Бородино и сожжение Москвы в сочинении Толстого представляют собой два края трещины во времени, переход через которую был переходом Москвы от гибели к жертвенному спасению. Это было не просто повторение константинопольского образца года. Так нарисовался сюжет, по сути, евангельский, где жертвой предстает Москва, и спасение ее делается сродни Христову воскресению.

Согласно этой логике, воскрешение Москвы становится началом новой христианской эры. (Такой масштаб Толстому близок.) В такой трактовке многие мотивы в описании Толстым событий сентября в Москве 12-го года в самом деле получают второй слой, духовный, связывающий воедино провал Бородина и возвышение Москвы в огне пожара.

И тут видна определенная калька с истории основания Константинополя: началу новой христианской эры в 312 году предшествовали многочисленные жертвы христиан. В контексте этого сравнения Бородинская гекатомба была «оправдана» последовавшей позднее духовной победой Москвы и началом ее, Москвы, новой христианской эры.

Как если бы в том пожаре древняя Москва была крещена заново — огнем, который осушил ее (финское) лоно, выжег под ней неизбывное языческое болото.

Здесь мы возвращаемся к исходной игре слов, о поведении воды. Сентябрьская постановка вся о воде (о времени). Вода и время бунтуют, насылают на душу московита хаос, но затем покоряются огню (свету). Таков сюжет сентябрьского переоснования Москвы, ее своеобразной новейшей христианизации.

Важно то, что одновременно это сюжет христианизации самого волхва Толстого. Другой, «верхний» Толстой всеми силами желал этого сюжета как собственного исцеления от разнимающей его пополам духовной «двухэтажности». Толстой одновременно жаждал и боялся, бежал огненного крещения. Двоился так, как месяц сентябрь или один Бородинский день: на светлый верх и темную изнанку.

*

10 сентября (28 августа) 1855 года. Севастополь сдан неприятелю, французы заняли Малахов курган. Тот еще подарок Л.Н. на день рождения.

15 сентября 1812 года. Наполеон вступил в Москву. Ростопчин бежал и поджег оную. Французы наблюдали несколько мгновений золотую осень, «огонь» и свет листвы, скоро перешедшие в пожар настоящий, сокрушительный.

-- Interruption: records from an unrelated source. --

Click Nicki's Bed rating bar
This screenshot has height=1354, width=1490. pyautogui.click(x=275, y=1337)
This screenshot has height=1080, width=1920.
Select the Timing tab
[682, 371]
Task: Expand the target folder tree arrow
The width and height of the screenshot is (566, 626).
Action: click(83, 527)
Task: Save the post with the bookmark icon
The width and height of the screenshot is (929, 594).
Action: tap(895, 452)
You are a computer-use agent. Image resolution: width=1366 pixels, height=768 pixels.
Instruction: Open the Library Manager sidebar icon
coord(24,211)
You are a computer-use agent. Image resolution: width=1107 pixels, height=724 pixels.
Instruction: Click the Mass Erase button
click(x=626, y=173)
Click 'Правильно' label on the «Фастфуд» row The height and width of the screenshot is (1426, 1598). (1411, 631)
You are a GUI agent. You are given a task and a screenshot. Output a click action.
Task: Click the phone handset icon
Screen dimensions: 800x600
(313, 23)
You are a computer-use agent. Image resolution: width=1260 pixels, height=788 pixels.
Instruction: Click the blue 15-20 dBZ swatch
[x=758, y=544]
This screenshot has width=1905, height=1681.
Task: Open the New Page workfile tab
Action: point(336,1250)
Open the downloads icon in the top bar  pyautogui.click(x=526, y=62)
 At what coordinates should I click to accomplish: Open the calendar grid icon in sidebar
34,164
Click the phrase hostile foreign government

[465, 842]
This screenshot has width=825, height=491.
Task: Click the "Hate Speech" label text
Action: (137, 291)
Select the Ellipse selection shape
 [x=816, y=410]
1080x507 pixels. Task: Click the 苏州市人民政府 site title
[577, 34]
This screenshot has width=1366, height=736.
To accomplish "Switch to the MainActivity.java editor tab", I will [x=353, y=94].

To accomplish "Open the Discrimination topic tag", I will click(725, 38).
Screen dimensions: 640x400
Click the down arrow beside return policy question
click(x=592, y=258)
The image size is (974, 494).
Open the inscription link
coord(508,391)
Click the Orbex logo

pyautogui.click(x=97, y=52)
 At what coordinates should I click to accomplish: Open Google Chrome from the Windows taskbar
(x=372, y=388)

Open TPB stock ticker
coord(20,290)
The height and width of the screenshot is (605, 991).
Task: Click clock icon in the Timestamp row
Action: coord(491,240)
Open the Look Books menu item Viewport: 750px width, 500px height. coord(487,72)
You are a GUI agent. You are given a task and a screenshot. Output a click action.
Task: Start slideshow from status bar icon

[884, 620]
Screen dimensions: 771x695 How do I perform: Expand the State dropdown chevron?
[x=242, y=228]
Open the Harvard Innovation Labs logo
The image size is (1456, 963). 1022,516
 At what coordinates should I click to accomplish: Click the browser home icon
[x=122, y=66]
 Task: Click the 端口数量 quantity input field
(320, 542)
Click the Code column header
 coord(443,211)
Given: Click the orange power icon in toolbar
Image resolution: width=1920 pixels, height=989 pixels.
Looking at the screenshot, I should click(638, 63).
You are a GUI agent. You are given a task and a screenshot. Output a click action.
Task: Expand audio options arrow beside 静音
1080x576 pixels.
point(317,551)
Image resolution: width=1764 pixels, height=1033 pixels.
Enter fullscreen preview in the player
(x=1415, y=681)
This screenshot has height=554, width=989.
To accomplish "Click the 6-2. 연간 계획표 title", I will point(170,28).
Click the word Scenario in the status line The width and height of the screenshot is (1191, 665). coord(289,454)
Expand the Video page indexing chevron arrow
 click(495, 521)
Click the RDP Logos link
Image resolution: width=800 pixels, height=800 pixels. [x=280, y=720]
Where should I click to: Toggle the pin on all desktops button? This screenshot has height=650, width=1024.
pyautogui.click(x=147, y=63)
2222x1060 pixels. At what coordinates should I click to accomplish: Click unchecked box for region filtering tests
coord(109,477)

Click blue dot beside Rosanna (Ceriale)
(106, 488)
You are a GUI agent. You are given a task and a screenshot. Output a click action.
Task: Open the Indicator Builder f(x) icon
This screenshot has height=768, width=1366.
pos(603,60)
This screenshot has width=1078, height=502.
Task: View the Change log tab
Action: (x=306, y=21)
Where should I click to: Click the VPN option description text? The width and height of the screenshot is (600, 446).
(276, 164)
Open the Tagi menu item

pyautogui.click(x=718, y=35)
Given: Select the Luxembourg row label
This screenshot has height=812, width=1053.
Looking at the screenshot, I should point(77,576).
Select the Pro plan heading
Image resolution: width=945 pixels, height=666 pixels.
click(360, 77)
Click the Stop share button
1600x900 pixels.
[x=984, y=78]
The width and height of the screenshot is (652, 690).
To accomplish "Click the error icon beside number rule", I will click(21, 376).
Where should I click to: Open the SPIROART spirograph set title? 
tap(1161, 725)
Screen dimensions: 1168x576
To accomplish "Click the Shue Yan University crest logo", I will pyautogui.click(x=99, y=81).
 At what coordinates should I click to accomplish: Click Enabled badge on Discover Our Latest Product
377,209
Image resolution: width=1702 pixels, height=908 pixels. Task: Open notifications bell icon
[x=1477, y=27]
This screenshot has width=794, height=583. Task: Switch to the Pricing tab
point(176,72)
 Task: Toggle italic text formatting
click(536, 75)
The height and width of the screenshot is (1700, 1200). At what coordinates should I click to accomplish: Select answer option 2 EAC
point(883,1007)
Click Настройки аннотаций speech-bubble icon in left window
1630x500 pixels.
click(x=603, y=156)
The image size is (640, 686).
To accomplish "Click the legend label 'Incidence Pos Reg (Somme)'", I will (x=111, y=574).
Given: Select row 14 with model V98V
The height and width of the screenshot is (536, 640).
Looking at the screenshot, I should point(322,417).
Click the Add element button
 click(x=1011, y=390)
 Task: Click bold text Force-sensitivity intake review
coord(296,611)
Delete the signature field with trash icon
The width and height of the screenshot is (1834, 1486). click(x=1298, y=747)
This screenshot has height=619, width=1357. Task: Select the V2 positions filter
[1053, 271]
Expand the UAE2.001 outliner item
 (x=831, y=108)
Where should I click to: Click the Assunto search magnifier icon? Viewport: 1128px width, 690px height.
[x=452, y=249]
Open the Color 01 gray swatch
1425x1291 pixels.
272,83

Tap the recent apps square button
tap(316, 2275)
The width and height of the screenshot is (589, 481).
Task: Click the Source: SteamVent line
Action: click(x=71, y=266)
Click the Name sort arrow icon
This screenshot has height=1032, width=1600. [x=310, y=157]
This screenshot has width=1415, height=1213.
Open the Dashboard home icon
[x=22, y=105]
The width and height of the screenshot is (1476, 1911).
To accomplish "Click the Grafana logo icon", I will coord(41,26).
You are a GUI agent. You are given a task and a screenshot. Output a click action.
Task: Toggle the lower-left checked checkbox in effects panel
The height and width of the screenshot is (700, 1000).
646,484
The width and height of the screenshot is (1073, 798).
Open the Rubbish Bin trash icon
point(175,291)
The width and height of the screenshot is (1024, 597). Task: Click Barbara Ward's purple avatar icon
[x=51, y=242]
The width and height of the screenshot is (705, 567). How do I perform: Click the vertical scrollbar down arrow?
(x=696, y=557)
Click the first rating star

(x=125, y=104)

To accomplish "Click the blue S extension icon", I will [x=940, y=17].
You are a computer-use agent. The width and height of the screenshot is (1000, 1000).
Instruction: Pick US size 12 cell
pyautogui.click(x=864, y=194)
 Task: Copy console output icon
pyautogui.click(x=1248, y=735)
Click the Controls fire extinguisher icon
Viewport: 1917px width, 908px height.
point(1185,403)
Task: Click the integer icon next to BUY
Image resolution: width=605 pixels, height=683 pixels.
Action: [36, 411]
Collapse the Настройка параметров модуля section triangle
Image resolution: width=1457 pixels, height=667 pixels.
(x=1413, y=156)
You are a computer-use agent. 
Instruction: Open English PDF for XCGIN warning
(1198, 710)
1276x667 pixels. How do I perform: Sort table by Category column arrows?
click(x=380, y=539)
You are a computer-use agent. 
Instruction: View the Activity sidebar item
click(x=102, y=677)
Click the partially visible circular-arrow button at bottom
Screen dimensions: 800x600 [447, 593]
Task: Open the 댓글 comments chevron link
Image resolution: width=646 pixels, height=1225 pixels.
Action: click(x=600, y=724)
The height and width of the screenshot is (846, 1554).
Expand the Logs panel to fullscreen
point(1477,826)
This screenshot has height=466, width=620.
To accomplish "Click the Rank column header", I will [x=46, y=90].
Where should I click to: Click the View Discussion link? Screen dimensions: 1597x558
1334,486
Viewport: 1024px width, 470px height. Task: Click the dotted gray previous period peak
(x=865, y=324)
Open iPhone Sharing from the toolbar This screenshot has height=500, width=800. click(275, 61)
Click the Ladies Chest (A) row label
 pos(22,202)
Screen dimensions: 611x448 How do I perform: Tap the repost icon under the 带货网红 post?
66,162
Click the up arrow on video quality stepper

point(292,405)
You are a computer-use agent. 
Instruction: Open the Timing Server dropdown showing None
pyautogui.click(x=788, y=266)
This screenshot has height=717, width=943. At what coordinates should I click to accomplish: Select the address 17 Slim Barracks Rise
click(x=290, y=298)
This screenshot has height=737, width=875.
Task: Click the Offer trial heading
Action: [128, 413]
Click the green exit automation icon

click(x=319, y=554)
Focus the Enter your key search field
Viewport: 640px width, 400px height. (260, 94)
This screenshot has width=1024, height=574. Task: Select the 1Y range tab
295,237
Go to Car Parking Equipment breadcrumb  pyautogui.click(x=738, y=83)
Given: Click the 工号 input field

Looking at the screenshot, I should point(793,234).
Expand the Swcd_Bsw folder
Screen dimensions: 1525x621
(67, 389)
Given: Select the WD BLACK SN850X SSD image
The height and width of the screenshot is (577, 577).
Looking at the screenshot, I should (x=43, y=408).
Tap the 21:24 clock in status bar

15 сентября 1854 года. Высадка французского и английского десанта в Крыму. Опять они — идут войной на мир (Москвы).

*

21 (8) сентября 1812 года. В праздник Рождества Богородицы Москва сгорела окончательно. Согласно заявленному толкованию, очистилась огнем: еще один сюжет, возможный только при взгляде извне, постфактум.

Крещение огнем

Этот сюжет заявлен, но не доказан: огонь сентября 12-го года (в толковании Толстого) крестит Москву заново.

Это большая тема, требующая развернутого исследования, книги или книг. Здесь можно обозначить только подходы к ней, или характерные толстовские приемы, за которыми угадываются контуры метафизической концепции Толстого, в которой имеют силу понятия чуда и спасения, конца прежних и начала новых времен.

Один из таких приемов Толстого — личностных, эмоциональных, нелепых, и оттого вдвойне убедительных — ругать генерал-губернатора Москвы графа Ростопчина. Толстой во всем дурном, что совершилось тогда с Москвой, готов винить Ростопчина. Он видит в нем авантюриста, провокатора, человека ненадежного и вздорного, все делающего не для спасения, но для гибели Москвы. За что так?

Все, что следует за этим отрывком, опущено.